Given entries =>

*** Block opens ***

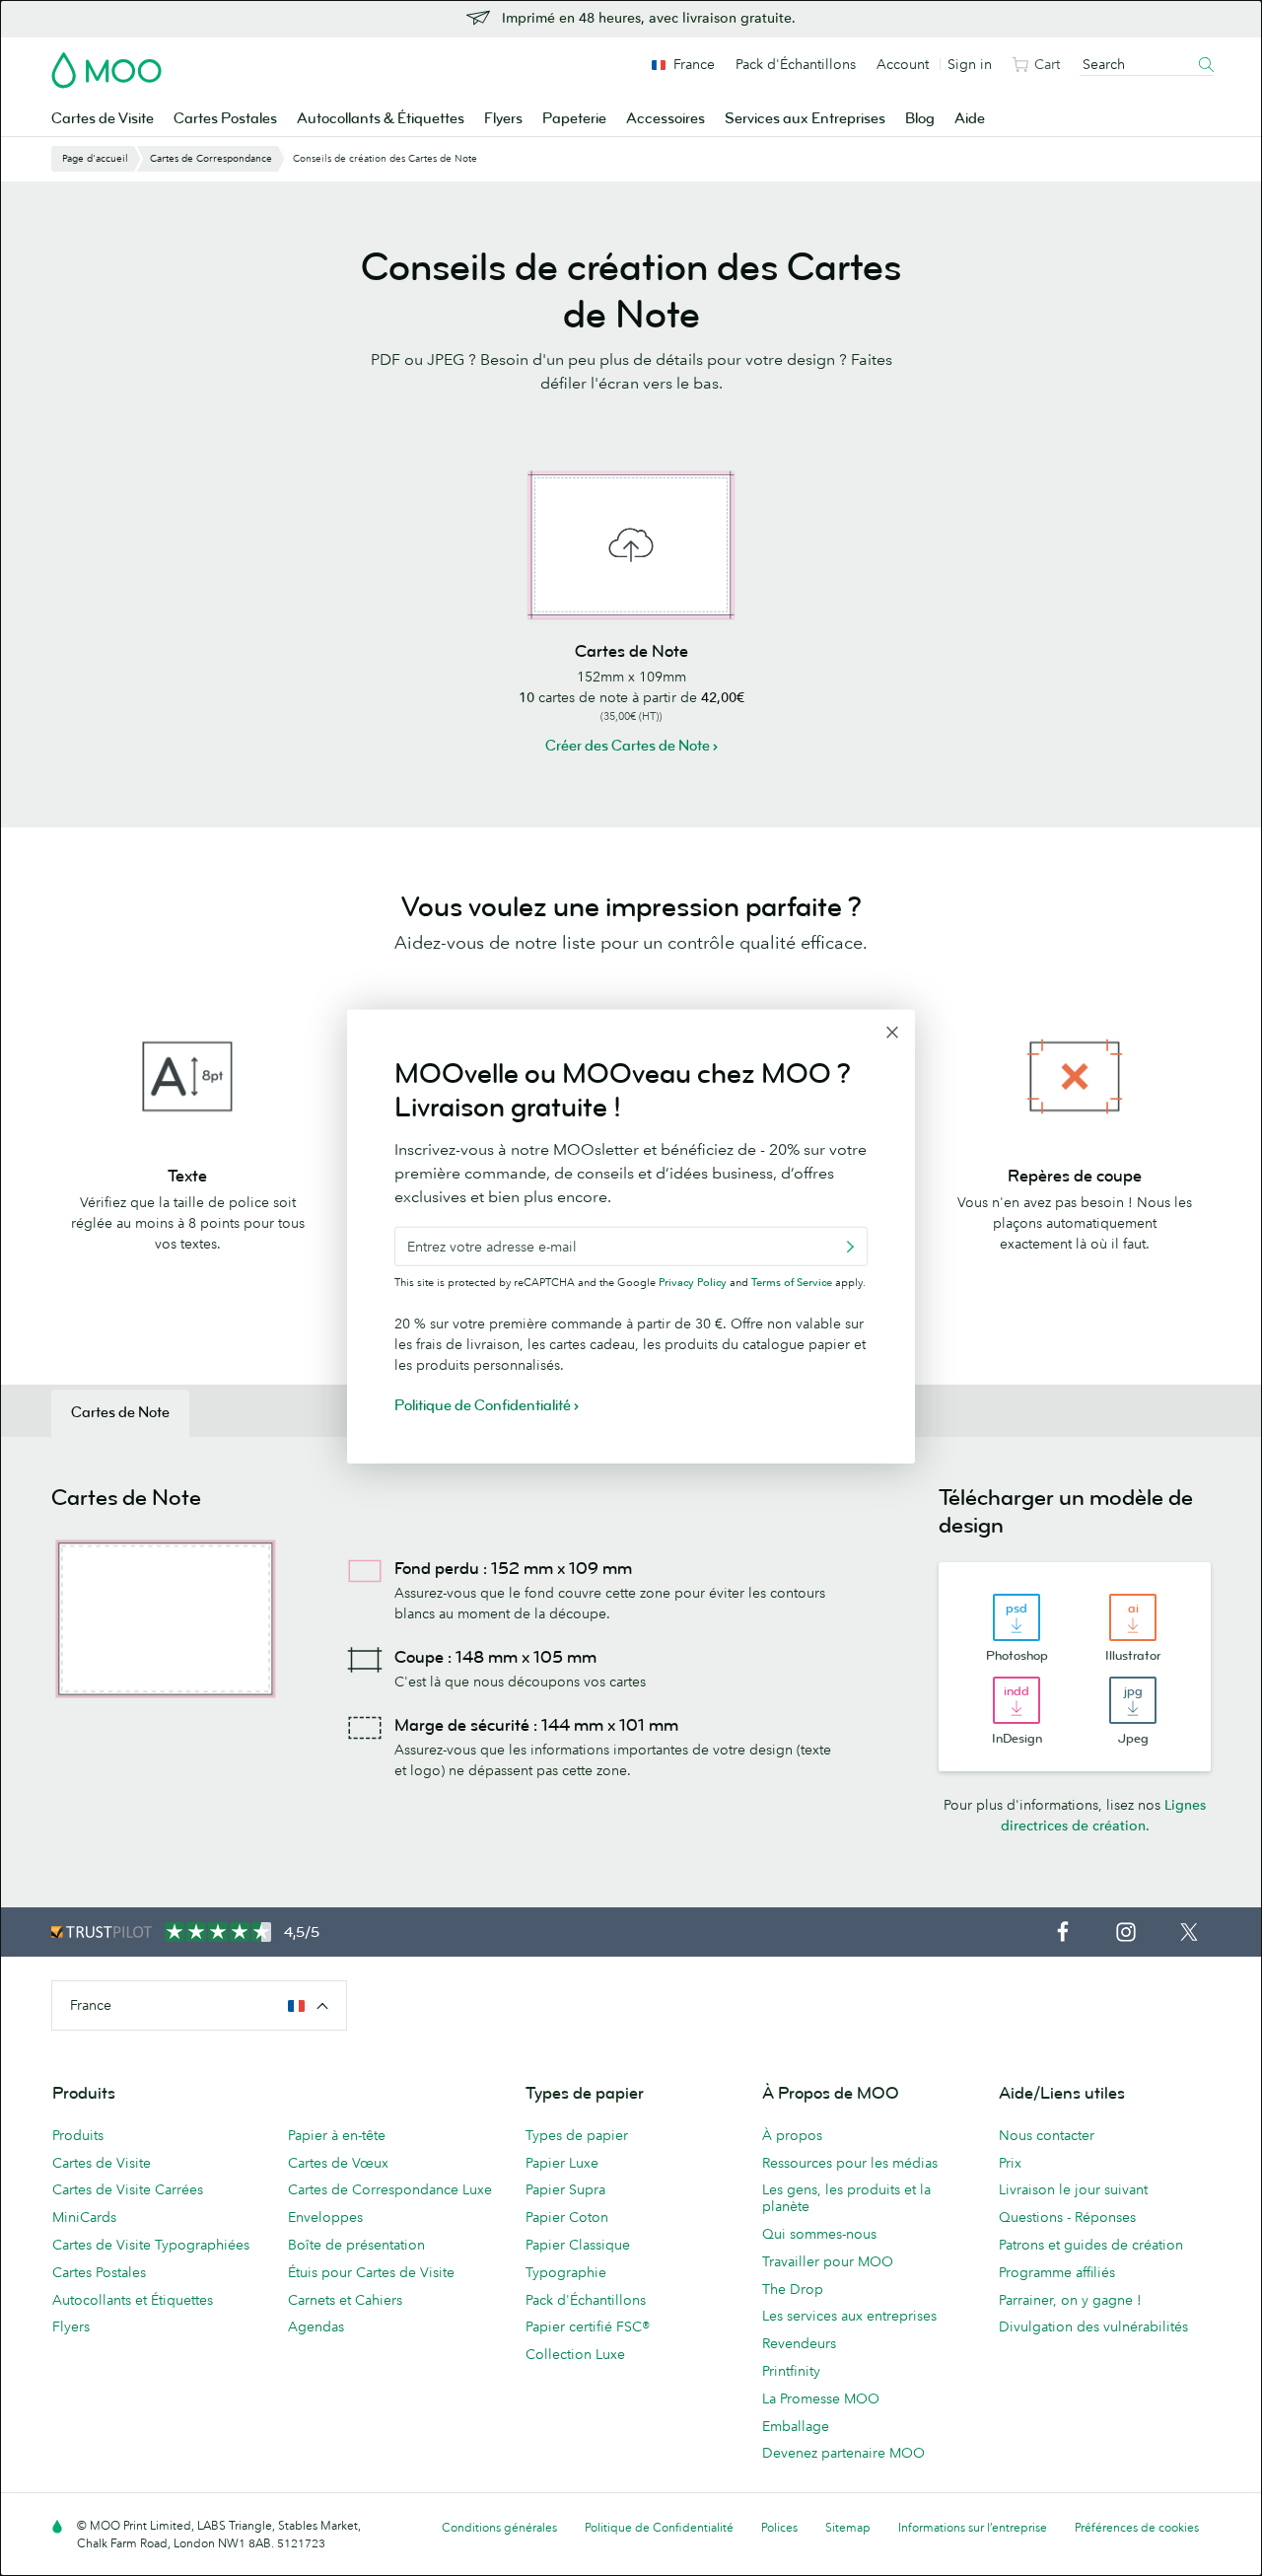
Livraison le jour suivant (1073, 2189)
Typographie (566, 2272)
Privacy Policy (693, 1282)
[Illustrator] (1133, 1617)
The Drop (792, 2289)
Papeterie (574, 118)
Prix (1010, 2163)
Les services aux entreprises (849, 2316)
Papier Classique (578, 2245)
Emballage (795, 2426)
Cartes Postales (225, 118)
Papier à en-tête (337, 2135)
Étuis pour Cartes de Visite (371, 2272)
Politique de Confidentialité (659, 2527)
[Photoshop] (1016, 1617)
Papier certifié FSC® (588, 2326)
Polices (779, 2527)
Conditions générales (499, 2527)
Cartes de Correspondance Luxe (390, 2189)
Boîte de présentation (356, 2245)
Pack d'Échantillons (796, 64)
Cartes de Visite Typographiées (150, 2245)
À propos (792, 2135)
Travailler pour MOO (827, 2261)
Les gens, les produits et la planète (846, 2198)
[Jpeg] (1133, 1700)
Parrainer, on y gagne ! (1070, 2300)
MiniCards (84, 2217)
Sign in (969, 64)
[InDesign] (1016, 1700)
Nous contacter (1046, 2135)
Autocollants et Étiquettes (132, 2300)
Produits (78, 2135)
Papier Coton (567, 2217)
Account (902, 64)
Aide (969, 118)
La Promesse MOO (820, 2398)
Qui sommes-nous (819, 2234)
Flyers (503, 118)
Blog (920, 118)
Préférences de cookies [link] (1137, 2527)
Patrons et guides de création (1091, 2245)
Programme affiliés (1057, 2272)
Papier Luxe (562, 2163)
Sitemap (848, 2527)
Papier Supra (565, 2189)
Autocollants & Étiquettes (380, 118)
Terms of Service (791, 1282)
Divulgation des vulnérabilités (1093, 2326)
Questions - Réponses (1067, 2217)
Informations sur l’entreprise (972, 2527)
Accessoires (665, 118)
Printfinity (791, 2371)
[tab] (120, 1413)
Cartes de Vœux (338, 2163)
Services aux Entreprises (805, 118)
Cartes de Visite (102, 118)
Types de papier (577, 2135)
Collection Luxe (575, 2354)
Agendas (316, 2326)
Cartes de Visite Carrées (127, 2189)
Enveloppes (325, 2217)
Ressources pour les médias (850, 2163)
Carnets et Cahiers (345, 2300)
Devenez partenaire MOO (843, 2453)
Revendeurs (799, 2343)
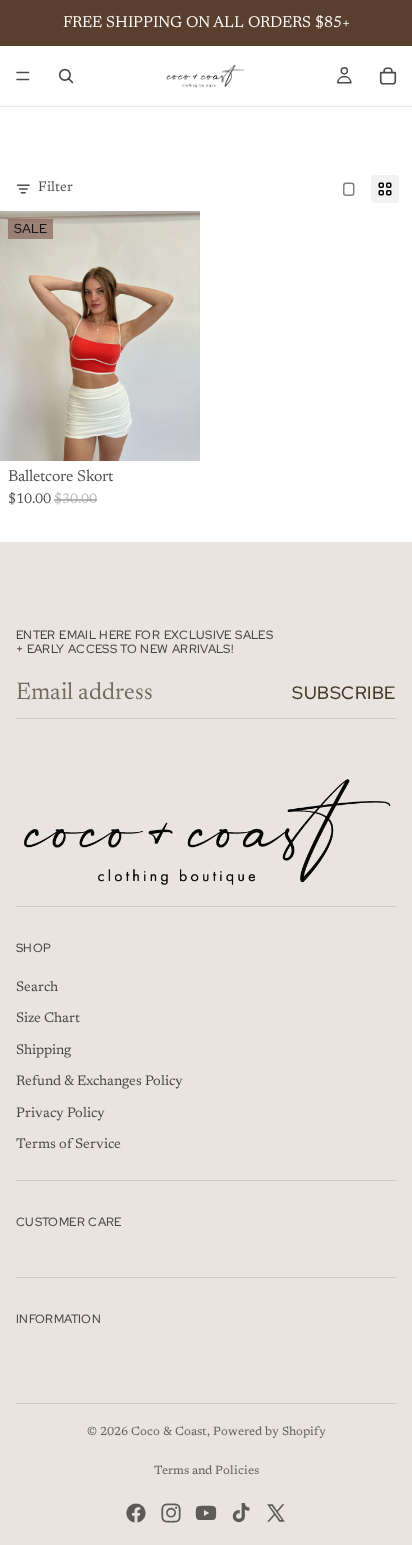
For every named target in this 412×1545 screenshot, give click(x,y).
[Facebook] (136, 1513)
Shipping (43, 1051)
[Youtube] (206, 1513)
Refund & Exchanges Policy (99, 1082)
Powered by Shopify (269, 1432)
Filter (55, 188)
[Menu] (23, 76)
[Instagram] (171, 1513)
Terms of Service (68, 1145)
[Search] (66, 76)
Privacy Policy (60, 1114)
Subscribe (344, 692)
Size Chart (48, 1019)
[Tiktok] (241, 1513)
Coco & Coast (169, 1432)
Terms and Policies (206, 1471)
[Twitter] (276, 1513)
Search (37, 988)
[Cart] (388, 76)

*** Block closes ***

Exercise requirements =>
The material must be returned exactly, with its pictures omitted.

Solved exercise =>
Livraison le jour suivant (1073, 2189)
Typographie (566, 2272)
Privacy Policy (693, 1282)
[Illustrator] (1133, 1617)
The Drop (792, 2289)
Papeterie (574, 118)
Prix (1010, 2163)
Les services aux entreprises (849, 2316)
Papier Classique (578, 2245)
Emballage (795, 2426)
Cartes Postales (225, 118)
Papier à en-tête (337, 2135)
Étuis pour Cartes de Visite (371, 2272)
Politique de Confidentialité (659, 2527)
[Photoshop] (1016, 1617)
Papier certifié FSC® (588, 2326)
Polices (779, 2527)
Conditions générales (499, 2527)
Cartes de Correspondance Luxe (390, 2189)
Boîte de présentation (356, 2245)
Pack d'Échantillons (796, 64)
Cartes de Visite Typographiées (150, 2245)
À propos (792, 2135)
Travailler pour MOO (827, 2261)
Les gens, les produits et la planète (846, 2198)
[Jpeg] (1133, 1700)
Parrainer, on y gagne ! (1070, 2300)
MiniCards (84, 2217)
Sign in (969, 64)
[InDesign] (1016, 1700)
Nous contacter (1046, 2135)
Autocollants et Étiquettes (132, 2300)
Produits (78, 2135)
Papier Coton (567, 2217)
Account (902, 64)
Aide (969, 118)
La Promesse MOO (820, 2398)
Qui sommes-nous (819, 2234)
Flyers (503, 118)
Blog (920, 118)
Préférences de cookies [link] (1137, 2527)
Patrons et guides de création (1091, 2245)
Programme affiliés (1057, 2272)
Papier Luxe (562, 2163)
Sitemap (848, 2527)
Papier Supra (565, 2189)
Autocollants & Étiquettes (380, 118)
Terms of Service (791, 1282)
Divulgation des vulnérabilités (1093, 2326)
Questions - Réponses (1067, 2217)
Informations sur l’entreprise (972, 2527)
Accessoires (665, 118)
Printfinity (791, 2371)
[tab] (120, 1413)
Cartes de Vœux (338, 2163)
Services aux Entreprises (805, 118)
Cartes de Visite (102, 118)
Types de papier (577, 2135)
Collection Luxe (575, 2354)
Agendas (316, 2326)
Cartes de Visite Carrées (127, 2189)
Enveloppes (325, 2217)
Ressources pour les médias (850, 2163)
Carnets et Cahiers (345, 2300)
Devenez partenaire MOO (843, 2453)
Revendeurs (799, 2343)
For every named target in this 412×1545 screenshot, give click(x,y).
[Facebook] (136, 1513)
Shipping (43, 1051)
[Youtube] (206, 1513)
Refund & Exchanges Policy (99, 1082)
Powered by Shopify (269, 1432)
Filter (55, 188)
[Menu] (23, 76)
[Instagram] (171, 1513)
Terms of Service (68, 1145)
[Search] (66, 76)
Privacy Policy (60, 1114)
Subscribe (344, 692)
Size Chart (48, 1019)
[Tiktok] (241, 1513)
Coco & Coast (169, 1432)
Terms and Policies (206, 1471)
[Twitter] (276, 1513)
Search (37, 988)
[Cart] (388, 76)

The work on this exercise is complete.